Anyone with a large enough pile of variables can therefore “discover” a jaw-dropping correlation and present just that one, with the hundreds of failures politely omitted. The correlation is real in the data; the impression it gives — that something meaningful was found — is the illusion.

The machine is a vaccine. Once you have watched random numbers produce a dozen gorgeous correlations, the next “study finds X linked to Y” headline lands differently. Three questions defuse most of them:

Is there a plausible mechanism? Correlation is only the beginning of a causal claim; without a story for how one thing could move the other — one that was proposed before the data was dredged — a strong r is just a coincidence with good lighting.
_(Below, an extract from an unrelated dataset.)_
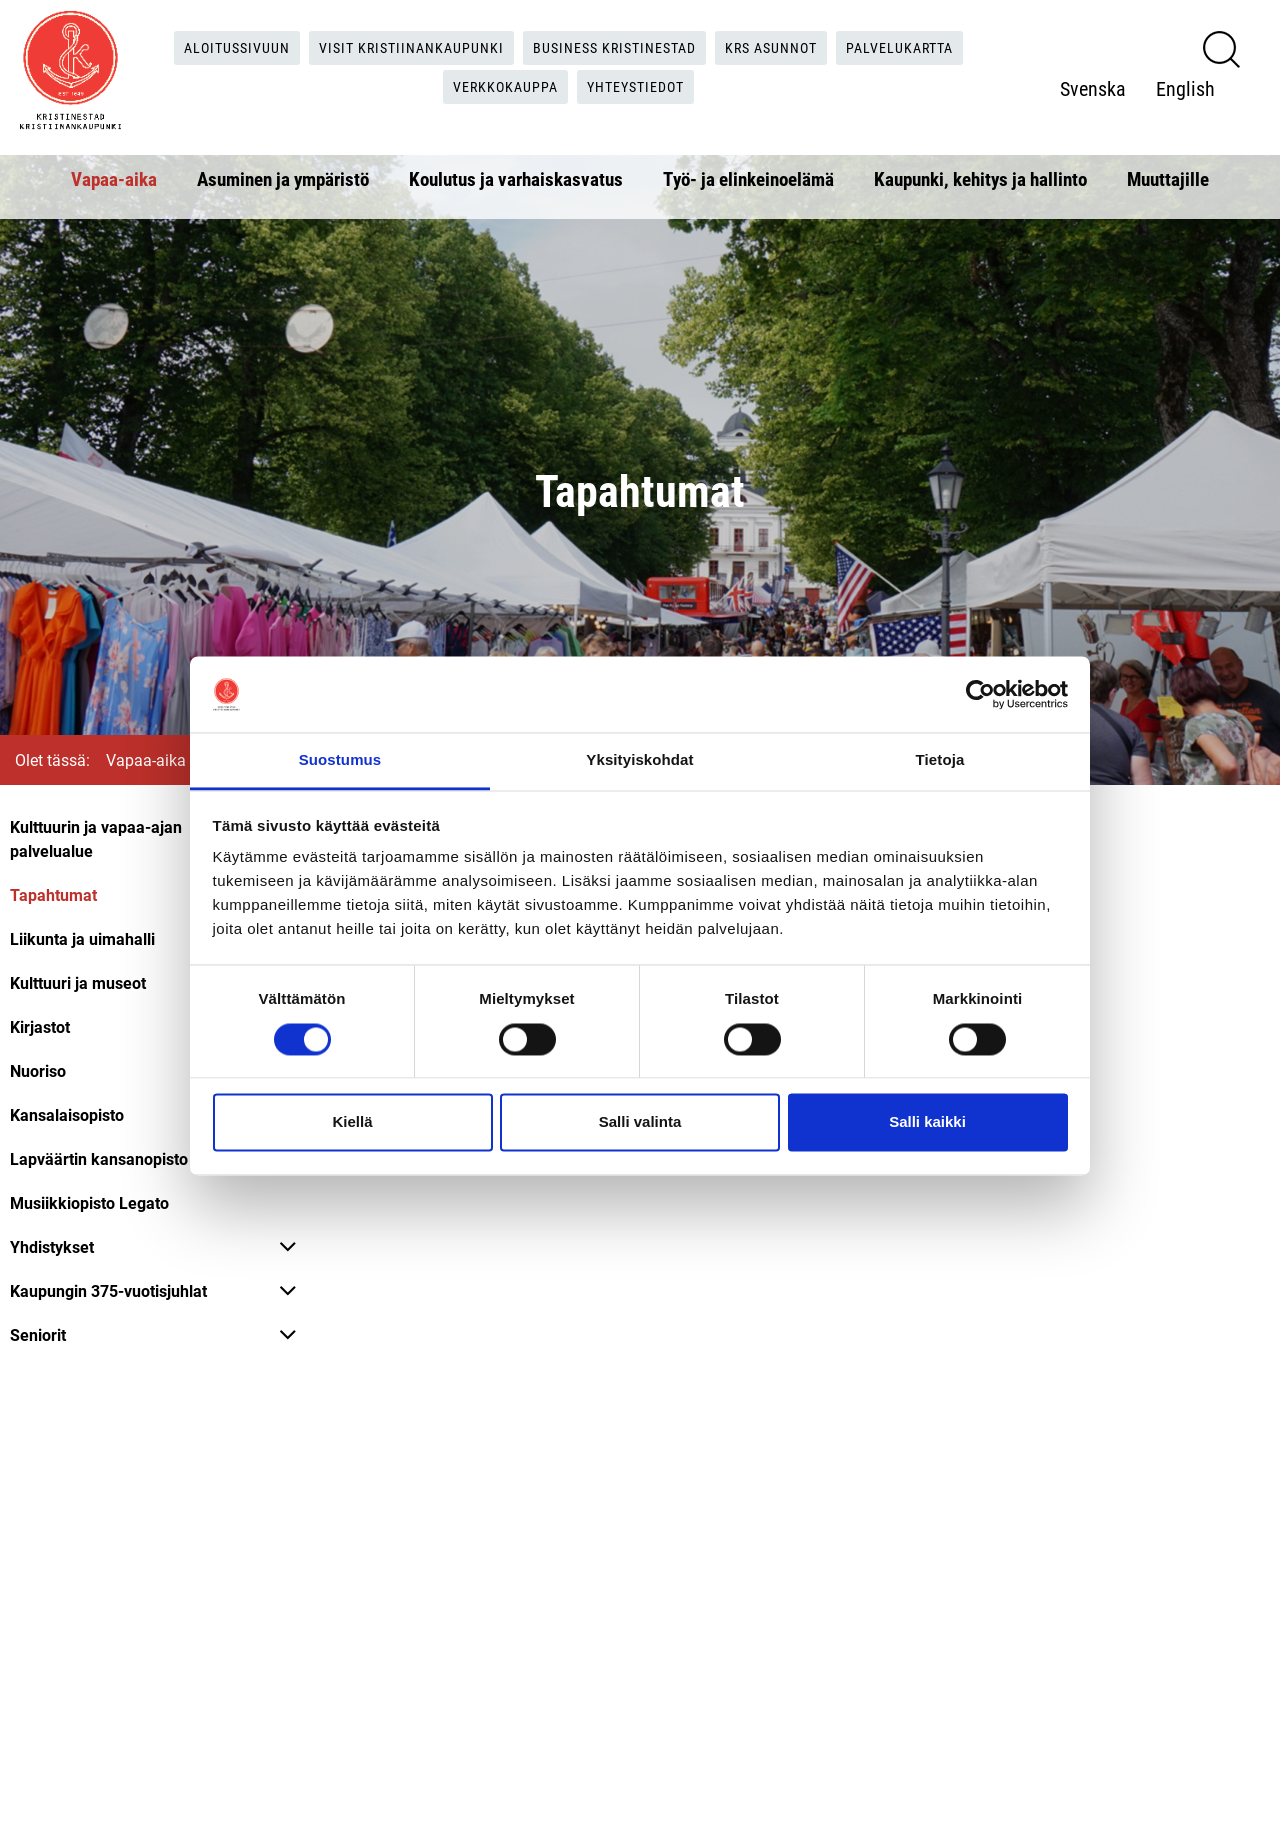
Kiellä (352, 1122)
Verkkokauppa (503, 86)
Are both things trending over time? If so, treat the correlation as guilty until proven innocent. Shared drift is the single commonest source of spurious relationships, and it explains a startling fraction of “surprising link” stories.

How many things were compared? One correlation reported from a search of thousands is not a finding; it is the survivor of a lottery. Ask what else was tested and quietly set aside.

That is the whole of it. Correlation is a question, not an answer; trends make the question lie; and a long enough search will always turn up a beauty. The rest of the compendium is built on the same habit — distrust the pattern until you understand the process that made it.